A partnership between Trent University and Peterborough Public Health (PPH) is providing two fourth-year Sociology students with valuable real-world experience in addressing an important and relevant issue – vaccine hesitancy.
As Canada, and our local communities, prepare for mass immunization against COVID-19, addressing vaccine hesitancy will be key to a successful rollout and keeping the public safe, but first, one needs to understand what’s behind it. This is what students Erin Bennett-Rilling and Rachel Tsitomeneas are working to find out through a community-based research study aimed at understanding vaccine hesitancy among the local population in resident of Peterborough City, Peterborough County, Hiawatha First Nation, or Curve Lake First Nation.
“It’s a tremendous opportunity for these students to apply the abstract social research principles they learned in the classroom to a study that will have a direct impact on service delivery and public health messaging,” says Dr.

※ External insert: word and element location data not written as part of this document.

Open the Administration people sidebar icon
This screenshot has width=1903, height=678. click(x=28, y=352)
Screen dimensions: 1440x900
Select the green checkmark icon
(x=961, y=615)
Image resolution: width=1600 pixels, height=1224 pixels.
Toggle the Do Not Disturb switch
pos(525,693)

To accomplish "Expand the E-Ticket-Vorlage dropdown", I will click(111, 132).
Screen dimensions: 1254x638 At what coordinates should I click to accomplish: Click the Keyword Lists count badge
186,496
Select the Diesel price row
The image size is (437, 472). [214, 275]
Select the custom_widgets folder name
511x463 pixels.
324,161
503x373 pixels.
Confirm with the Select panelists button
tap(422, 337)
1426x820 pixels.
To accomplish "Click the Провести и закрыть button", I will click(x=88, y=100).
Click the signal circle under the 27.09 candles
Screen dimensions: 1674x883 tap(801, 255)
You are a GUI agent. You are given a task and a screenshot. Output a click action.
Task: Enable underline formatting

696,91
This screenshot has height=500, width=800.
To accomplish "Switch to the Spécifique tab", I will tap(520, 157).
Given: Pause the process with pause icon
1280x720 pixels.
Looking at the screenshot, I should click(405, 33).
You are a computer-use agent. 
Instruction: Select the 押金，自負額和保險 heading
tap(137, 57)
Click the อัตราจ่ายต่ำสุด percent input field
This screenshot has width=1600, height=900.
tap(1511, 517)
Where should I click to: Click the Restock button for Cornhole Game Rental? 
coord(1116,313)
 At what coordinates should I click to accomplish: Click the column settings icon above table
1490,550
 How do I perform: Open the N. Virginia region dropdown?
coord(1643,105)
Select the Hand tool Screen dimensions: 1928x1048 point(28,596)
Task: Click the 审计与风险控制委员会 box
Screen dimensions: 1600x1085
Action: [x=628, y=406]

Naomi Nichols, associate professor in Sociology at Trent and Canada research chair in Community-Partnered Social Justice, who is overseeing the project with PPH.
The project is also a way for the student researchers to think and understand different career options.
“Communicating scientific knowledge to the public is a very important job and a career option that someone with a specialization in sociology and health might pursue because you understand the social dimensions of knowledge production as well as the impacts of science on the organization of everyday life,” says Professor Nichols.
Focus group research to inform local public health communication
The fieldwork component of the study includes a series of upcoming focus groups where participants will be invited to share their beliefs, concerns and opinions on the safety, efficacy, and accessibility of the anti-COVID vaccine.
“The results of our research will inform Peterborough Public Health on which messages to communicate about vaccines and who should be communicating them based on what we hear back from our communities,” says Ms. Tsitomeneas.
The idea for the study came from PPH. “There’s a lot of information out there about the vaccines, so we hope that by testing these assumptions and finding out what questions and concerns people have, we can be as clear and as helpful as possible in our messaging,” says Brittany Cadence, communications manager at Peterborough Public Health.
Local research could have broader implications
The focus groups will be segmented by demographic and psychographic characteristics. “We’re hoping this will enable us to do more of a deep dive in understanding the needs and concerns of different populations within the local community and how to communicate with them,” says Ms. Bennett-Rilling.
Though the insights from the study will be used to develop health communications specific to Peterborough, Prof. Nichols expects it could also yield useful information to share with public health units in other small to mid-sized Ontario cities and towns like London, Guelph, Kingston, and Stratford which show similar patterns of vaccine hesitancy.